昨年は計99件のEXITがあった。これは昨年の投資案件総数の4分の1に相当し、EXIT機会が多いといえそうだ。最も大きなものはIPOで43件あり、EXIT全体の43.4%を占めている。そのうち海外上場と国内上場がそれぞれ33件、10件となっている。2番目は株式売却で、41件(41.4%)あった。内訳をみると、M&Aが25件、MBOは4件、他社VCへの株式譲渡が12件。清算、株式増発など第3のEXITを果たした案件が15件などとなっている。

ただ、これだけ高い関心を呼んでいる中国VC市場にして、平均収益率で信頼できるデータが見当たらないのは問題だ。筆者が把握している成功案件に限って投資収益率をみると、最低でも22%、最高では40倍と案件によって大きな幅はあるものの、総じて極めて高いパフォーマンスである。中国VC市場の収益率は、往々にして米国より高いと主張する専門家もいる。著名な経済学者である張維迎氏は、海外VCファンドが中国VC市場で暴利を得ていると指摘している。

さて、魅力に富んだ中国VC市場であるが、いくつかの問題にも直面している。その一つは法的環境整備の遅れだ。舶来品であるVCファンド、VC投資などに対して、中国ではそれに必要な法的環境整備が十分にできていない。特に知的所有権、会社制度、パートナー制度、税収制度など重要な基本制度がまだまだ整備されていないのだ。これらの問題はVCファンドの収益性、安全性などに関わっているため、早急な解決が業界内外から広く望まれている。

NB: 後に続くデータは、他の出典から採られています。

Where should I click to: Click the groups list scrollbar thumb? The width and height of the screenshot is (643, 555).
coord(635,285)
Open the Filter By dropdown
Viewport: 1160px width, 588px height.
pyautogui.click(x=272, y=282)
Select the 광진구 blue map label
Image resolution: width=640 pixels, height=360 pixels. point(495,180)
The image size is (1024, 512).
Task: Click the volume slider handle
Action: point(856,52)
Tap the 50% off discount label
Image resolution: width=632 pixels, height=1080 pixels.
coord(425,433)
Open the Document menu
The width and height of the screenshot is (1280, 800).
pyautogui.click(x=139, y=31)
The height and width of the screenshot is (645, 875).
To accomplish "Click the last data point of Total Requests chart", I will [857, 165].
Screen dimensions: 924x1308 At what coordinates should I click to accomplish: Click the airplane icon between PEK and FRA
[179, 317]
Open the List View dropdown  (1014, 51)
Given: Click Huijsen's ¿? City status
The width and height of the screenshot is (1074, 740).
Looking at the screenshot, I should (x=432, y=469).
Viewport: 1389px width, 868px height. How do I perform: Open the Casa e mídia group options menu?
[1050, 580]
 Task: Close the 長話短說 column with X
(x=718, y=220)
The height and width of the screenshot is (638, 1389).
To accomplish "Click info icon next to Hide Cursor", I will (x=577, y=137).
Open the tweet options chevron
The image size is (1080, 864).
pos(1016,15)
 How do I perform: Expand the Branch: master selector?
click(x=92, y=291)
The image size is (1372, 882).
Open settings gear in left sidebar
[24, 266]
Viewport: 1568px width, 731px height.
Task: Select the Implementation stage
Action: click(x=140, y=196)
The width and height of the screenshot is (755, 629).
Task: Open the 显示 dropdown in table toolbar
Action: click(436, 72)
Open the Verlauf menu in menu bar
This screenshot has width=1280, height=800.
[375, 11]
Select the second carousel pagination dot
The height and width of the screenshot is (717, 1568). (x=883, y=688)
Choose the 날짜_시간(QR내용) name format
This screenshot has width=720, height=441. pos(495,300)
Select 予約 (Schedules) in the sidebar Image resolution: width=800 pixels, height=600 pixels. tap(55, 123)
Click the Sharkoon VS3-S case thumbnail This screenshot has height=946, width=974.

二つ目の課題は専門人材、とりわけ実践的人材の欠如だ。VCは中国においては新興分野であるため、VC投資などの専門人材を育成する教育体制やトレーニング体制などがまだ整備できていない。

そして三つ目の課題は、体制上VCファンドがファンドを公募できないことだ。公募ができないため、VCファンドが高い融資コストを払わざるを得ない一方、大規模融資がしにくい状況となっている。当然VCファンドの投資能力自体も制限を受けてくる。

最後の課題は、VCブームの中で、VCファンドも創業者も目先の利益を最優先する傾向を強めていることだ。これはVC市場、そして中国経済の長期発展を損ないかねない問題で、VCファンドが存在する生存空間自身を危うくする可能性さえ孕んでいる。

2005年、2006年と、中国の大舞台で、国内外のVCファンドが華麗なパフォーマンスを見せていた。今年も同様の期待ができそうではあるが、上記のような問題点の表面化などから、今年が整理整頓の初年になるではないかとの見方もある。今後の展開が注目の的になるのは間違いないところだろう。